Our children are grown and Liz wishes to make our home as a halfway house for young adults. I resist that idea because I firmly believe that there must be a separation of work and family. Liz would work 24 hours a day. I know her better than she knows herself. She would burn herself out and be unable to help anyone. I must refuse for her sake.
Liz has helped many unfortunate ones in her career. Many have gone on to college. Without her intervention many were prone to an early exit of life most probably. She stays in touch with all, through e-mails, lunches, holidays.
We bring 3 different young adults home every Sunday for dinner to enjoy our home and family. They help with preparing dinner and the cleanup. Many hold fast to that indifferent attitude yet pitch in to help.
After an early retirement, I become hooked as her passion now consumes me. The feeling that you can make a difference is rewarding beyond comprehension. The giving of one’s time and love makes a difference in ones direction. We now are bringing them home for the weekend. The newly found joy in these searching for normalcy gives hope. We receive an outpouring of support from former success stories as they lend a hand to help these people grow and to inspire them. We soon open our doors full time not as a transition house but a house of hope for those soon to be released. The once castoffs have learned to value themselves and grow through love and understanding, young adults must be taught to feel love in order to give love.
One young man has always held a soft spot in our hearts. John Jacob Jamison. Deeply sad looking yet underlying there is a brilliance overlooked until Liz. His shell so thick he refused to allow anyone in, adults that is. Around others his age and younger he shows compassion and understanding well beyond his age. When adults enter the picture he recedes once again. Liz is convinced he has never had an adult that he could truly count on in his life. It was never a question of intelligence. His I. Q. is above average. He could not relax around adults.
Liz brings him home for weekend visits. The same thing happens here, helpful with the other young ones. However when we are around he retreats into his world. He has never known love from adults, so he cannot give or respond. Children on the other hand he understands. We observe and try to understand. We discuss putting our arms around him and hugging the fear out of him.
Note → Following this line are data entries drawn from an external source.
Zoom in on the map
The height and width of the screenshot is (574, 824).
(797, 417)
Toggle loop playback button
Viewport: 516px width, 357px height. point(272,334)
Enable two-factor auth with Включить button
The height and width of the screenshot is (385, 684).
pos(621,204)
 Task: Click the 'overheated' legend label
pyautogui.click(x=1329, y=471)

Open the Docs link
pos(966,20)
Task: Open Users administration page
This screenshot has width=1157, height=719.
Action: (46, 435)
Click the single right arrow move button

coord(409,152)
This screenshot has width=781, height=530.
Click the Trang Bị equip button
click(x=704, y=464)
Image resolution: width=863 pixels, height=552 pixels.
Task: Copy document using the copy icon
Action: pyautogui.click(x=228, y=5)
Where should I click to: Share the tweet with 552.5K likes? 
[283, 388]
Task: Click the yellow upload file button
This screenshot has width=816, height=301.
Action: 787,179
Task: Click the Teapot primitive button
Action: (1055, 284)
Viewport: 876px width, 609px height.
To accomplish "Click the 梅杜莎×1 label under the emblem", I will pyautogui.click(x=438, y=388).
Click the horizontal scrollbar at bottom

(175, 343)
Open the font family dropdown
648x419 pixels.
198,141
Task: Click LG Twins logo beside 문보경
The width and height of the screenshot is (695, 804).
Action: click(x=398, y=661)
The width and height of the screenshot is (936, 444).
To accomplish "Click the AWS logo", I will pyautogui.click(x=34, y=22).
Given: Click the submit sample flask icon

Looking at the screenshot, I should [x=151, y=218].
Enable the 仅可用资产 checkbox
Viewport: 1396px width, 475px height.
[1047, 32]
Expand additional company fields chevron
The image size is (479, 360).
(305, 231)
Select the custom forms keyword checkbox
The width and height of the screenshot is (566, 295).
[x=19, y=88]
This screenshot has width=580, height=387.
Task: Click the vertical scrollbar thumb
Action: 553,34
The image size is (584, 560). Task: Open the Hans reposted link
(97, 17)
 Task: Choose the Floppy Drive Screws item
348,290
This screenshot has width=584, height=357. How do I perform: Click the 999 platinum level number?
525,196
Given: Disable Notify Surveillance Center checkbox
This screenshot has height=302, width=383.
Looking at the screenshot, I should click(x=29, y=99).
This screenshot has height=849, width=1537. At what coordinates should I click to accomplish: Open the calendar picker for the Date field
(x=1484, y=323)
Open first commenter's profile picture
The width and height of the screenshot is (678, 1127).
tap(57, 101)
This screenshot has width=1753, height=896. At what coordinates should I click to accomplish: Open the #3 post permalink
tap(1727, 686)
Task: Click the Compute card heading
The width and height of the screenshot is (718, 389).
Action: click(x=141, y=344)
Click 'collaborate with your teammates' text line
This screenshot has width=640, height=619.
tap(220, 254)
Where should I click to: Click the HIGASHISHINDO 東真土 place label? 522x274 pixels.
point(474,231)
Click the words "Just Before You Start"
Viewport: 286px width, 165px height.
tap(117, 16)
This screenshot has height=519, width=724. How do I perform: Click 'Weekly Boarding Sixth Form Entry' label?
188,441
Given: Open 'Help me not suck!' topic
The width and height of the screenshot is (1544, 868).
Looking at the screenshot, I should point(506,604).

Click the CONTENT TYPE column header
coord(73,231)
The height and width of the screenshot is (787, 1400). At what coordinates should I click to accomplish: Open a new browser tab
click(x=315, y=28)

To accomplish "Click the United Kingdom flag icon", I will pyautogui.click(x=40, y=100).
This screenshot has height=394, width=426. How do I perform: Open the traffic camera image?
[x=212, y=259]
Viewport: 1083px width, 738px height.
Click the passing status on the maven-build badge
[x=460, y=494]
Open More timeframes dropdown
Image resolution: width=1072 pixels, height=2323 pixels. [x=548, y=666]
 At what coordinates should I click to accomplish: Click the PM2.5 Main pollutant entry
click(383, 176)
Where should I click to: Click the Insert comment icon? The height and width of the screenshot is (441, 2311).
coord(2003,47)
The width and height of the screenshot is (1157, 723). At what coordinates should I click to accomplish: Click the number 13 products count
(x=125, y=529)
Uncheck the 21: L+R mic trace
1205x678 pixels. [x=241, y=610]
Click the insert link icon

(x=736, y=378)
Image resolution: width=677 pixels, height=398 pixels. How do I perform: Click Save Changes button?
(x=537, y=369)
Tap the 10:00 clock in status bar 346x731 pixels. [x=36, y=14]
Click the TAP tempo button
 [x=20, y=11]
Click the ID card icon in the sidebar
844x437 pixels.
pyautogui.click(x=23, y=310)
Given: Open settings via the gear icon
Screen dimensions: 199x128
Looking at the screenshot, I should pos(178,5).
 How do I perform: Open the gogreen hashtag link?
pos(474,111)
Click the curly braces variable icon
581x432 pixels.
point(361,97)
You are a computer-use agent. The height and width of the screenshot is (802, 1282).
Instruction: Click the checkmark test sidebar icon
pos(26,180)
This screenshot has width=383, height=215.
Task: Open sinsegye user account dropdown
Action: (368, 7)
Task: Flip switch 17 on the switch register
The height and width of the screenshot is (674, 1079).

In today’s world of hands off, we restrain. One day after witnessing John counsel younger children after a disagreement. He advises them to hug each other to harbor no grudges. They respond to that and walk away feeling good about themselves and each other. John walks right by me I stand in his way and give him the biggest and warm heart filled bear hug. I was not going to turn him loose if he fought. He never fought, we cry as one and Liz witnessing got into the act. All 3 overjoyed and cry for the same reason. We sit at the table where I pour us each a glass of milk and slice us a piece of apple pie. We celebrate singing inside. Truly amazing what a hug of love can accomplish.John has gone on to work just as Liz, helping children to deal with problems beyond their understanding. Raised by insecure children that should never have children, a vicious cycle spiraling out of control. Thanks to those than truly care, some are saved.